Bionic Eye Implant Helps Blind Read Again: How It Works

Key Takeaways

1. The PRIMA implant is a tiny wireless bionic eye device that helps legally blind patients regain vision, allowing them to read letters and recognize faces.
2. The implant is inserted under the retina in a two-hour surgery and wirelessly connects to augmented-reality glasses with a video camera.
3. The device uses electronics to replace damaged light-sensing cells, sending signals to the brain via surviving retinal cells and the optic nerve.
4. In a clinical trial, over 80% of participants with advanced macular degeneration reported significant vision improvements after receiving the implant.
5. The PRIMA implant represents a breakthrough in treating late-stage macular degeneration and aims for regulatory approval to become available in public health systems.

A tiny wireless bionic eye implant, smaller than a grain of rice, has helped legally blind patients regain enough vision to read letters and recognize faces. This implant, named the PRIMA implant, was created by Science Corporation, a biotech firm from California that focuses on neural engineering.

Surgical Procedure

The device, which measures just 2 millimeters square, is inserted beneath the retina in a surgery that lasts about two hours. After being activated, it wirelessly connects to augmented-reality glasses that have a small video camera. This trial could be a major breakthrough for functional artificial sight.

The system mimics how healthy eyes process visual data but uses electronics to substitute the damaged light-sensing cells. The glasses capture video of the environment and send it to a small processor. This processor uses AI algorithms to turn the image into infrared light patterns, which are then projected onto the implant.

How the Implant Works

The PRIMA chip is fitted with many photodiodes and microelectrodes that change these light patterns into tiny electrical signals.
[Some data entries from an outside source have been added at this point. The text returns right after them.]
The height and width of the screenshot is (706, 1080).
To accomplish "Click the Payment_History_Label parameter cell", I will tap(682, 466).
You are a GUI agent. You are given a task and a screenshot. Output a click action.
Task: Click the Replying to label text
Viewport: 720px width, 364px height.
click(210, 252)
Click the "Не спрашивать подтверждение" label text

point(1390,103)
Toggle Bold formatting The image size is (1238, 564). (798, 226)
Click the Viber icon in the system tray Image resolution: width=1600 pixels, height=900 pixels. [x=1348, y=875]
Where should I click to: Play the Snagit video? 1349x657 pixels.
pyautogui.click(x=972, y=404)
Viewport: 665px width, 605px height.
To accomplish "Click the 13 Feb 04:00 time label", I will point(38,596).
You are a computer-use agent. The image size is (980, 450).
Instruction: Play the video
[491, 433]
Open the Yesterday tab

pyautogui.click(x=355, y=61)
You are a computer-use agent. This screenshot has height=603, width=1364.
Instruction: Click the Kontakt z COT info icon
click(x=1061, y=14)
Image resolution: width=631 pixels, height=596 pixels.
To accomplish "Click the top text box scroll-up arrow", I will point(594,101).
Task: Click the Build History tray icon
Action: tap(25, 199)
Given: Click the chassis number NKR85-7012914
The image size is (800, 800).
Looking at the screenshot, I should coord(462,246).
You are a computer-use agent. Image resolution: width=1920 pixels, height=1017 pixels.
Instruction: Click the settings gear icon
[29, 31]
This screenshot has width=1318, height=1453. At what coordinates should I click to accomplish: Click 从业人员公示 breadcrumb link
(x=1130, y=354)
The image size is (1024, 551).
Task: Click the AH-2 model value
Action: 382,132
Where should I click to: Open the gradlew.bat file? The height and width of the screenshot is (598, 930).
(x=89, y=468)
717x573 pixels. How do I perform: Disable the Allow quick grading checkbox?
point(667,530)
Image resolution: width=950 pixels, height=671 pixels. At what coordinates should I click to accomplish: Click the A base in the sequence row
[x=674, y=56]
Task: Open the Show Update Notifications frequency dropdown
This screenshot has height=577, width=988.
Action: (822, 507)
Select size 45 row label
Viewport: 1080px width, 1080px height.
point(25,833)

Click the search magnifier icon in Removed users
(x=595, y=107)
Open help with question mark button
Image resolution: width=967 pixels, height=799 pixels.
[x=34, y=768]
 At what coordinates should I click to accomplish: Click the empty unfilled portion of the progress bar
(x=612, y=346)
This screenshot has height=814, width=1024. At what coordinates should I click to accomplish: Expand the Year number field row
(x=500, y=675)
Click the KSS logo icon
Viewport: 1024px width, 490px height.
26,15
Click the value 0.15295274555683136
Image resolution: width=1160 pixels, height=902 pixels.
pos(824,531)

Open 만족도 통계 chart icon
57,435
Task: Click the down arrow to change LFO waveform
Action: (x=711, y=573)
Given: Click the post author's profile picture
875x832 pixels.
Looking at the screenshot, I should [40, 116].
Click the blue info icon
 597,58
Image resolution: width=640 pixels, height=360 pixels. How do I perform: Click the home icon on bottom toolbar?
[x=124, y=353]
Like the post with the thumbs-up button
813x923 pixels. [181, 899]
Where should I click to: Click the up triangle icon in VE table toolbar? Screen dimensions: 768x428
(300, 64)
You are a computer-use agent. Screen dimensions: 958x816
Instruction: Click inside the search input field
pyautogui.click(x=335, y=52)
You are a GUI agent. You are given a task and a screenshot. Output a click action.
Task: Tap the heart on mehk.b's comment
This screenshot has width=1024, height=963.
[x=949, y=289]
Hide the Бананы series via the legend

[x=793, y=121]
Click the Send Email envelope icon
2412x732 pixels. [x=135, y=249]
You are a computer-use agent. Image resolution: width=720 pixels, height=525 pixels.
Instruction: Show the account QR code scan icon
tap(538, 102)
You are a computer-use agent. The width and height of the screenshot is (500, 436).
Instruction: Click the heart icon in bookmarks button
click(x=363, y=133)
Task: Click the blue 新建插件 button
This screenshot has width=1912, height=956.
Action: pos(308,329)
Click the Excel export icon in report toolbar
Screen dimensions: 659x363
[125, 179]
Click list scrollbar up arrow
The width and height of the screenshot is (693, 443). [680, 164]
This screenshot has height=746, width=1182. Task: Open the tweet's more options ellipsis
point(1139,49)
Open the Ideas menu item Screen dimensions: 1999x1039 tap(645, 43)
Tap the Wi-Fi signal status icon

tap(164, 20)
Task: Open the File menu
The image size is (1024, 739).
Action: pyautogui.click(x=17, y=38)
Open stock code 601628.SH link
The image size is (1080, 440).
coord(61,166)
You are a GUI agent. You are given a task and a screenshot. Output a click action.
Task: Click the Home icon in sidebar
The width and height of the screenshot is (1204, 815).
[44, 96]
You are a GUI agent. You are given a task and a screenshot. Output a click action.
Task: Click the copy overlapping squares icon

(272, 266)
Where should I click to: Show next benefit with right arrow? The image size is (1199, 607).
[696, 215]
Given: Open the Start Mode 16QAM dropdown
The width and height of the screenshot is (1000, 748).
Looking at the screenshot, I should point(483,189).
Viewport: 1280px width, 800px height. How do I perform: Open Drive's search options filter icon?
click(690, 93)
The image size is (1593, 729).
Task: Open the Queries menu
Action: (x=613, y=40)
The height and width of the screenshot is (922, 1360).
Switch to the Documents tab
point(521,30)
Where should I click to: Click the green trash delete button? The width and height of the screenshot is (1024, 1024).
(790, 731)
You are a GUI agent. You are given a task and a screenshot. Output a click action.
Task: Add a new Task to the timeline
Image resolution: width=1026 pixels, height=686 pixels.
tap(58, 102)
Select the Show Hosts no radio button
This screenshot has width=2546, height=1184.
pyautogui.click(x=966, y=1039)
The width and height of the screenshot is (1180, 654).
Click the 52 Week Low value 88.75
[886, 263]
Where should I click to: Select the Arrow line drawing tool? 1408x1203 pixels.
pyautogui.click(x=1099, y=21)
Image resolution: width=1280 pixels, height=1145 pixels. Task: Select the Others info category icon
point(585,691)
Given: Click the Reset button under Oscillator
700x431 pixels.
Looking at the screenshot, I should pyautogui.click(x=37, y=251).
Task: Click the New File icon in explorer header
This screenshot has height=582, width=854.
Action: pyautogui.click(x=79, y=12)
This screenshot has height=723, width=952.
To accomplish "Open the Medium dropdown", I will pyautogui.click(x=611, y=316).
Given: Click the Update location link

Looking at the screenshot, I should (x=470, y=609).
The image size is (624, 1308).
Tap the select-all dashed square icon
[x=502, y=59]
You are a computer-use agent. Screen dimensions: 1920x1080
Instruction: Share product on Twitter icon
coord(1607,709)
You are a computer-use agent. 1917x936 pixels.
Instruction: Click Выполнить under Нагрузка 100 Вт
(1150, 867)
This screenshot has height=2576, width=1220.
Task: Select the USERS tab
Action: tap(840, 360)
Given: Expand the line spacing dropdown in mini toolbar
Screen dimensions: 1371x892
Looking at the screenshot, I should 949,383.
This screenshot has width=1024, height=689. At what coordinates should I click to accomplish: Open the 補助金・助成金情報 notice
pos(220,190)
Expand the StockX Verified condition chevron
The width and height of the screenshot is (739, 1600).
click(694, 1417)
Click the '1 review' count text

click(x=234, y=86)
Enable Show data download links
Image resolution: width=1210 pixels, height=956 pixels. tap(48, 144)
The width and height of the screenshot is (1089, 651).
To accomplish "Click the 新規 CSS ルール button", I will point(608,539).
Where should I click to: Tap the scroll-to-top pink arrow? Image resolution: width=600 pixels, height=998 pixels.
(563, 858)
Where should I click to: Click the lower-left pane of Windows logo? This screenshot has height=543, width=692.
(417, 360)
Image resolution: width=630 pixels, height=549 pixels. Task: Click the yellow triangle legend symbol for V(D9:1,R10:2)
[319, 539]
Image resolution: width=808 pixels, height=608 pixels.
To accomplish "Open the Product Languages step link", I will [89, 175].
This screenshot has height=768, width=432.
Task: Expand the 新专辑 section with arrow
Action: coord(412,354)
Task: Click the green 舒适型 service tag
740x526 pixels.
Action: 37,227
These signals stimulate the surviving retinal cells near the damaged macula, sending information via the optic nerve to the brain. The implant effectively “rewires” around the nonfunctional cells, enabling the brain to reconstruct visual information where it was previously absent.

Since the brain needs to relearn how to understand these new electronic signals, patients must go through months of visual rehabilitation after the implant is activated. The smart glasses have a “zoom-in” function that helps them enlarge text, assisting in early reading tasks.

Clinical Trial Results

In a multicenter clinical trial conducted in the UK, France, Germany, Italy, and the Netherlands, 38 participants with advanced macular degeneration received the device. Prior to surgery, many of them couldn’t read even the largest letters on a vision chart. After a year, over 80% of the patients reported significant improvements, averaging a gain of 25.5 letters, or about five lines, on an eye chart. One participant even improved by 59 letters, which is around 12 lines.

Dr. Mahi Muqit from Moorfields Eye Hospital described the findings as “a new era for artificial vision,” noting that patients “went from being in darkness to being able to start using their vision again.”

Dr. Frank Holz, who authored the paper in the New England Journal of Medicine, stated that the implant “represents a paradigm shift” in treating late-stage macular degeneration, a leading cause of blindness in older adults.

The Bigger Picture

According to the Royal National Institute of Blind People (RNIB), one out of four legally blind individuals in the UK suffers from vision loss due to advanced macular degeneration. Currently, there are no cures available to restore sight after the cells are damaged; treatments can only slow down the disease. The PRIMA implant changes this by providing real central vision restoration, a breakthrough never before seen in human trials.

Max Hodak, co-founder of Science Corporation, referred to the results as “a milestone in neural engineering,” and added, “This breakthrough highlights our commitment to pioneering technologies that offer hope to patients in need.”

The company is now aiming for European regulatory approval, hoping that the device could soon be accessible through public health systems like the NHS. If approved, it would be the first instance where a brain-computer interface designed for vision restoration transitions from experimental research to practical clinical use, turning the dream of artificial sight into a reality.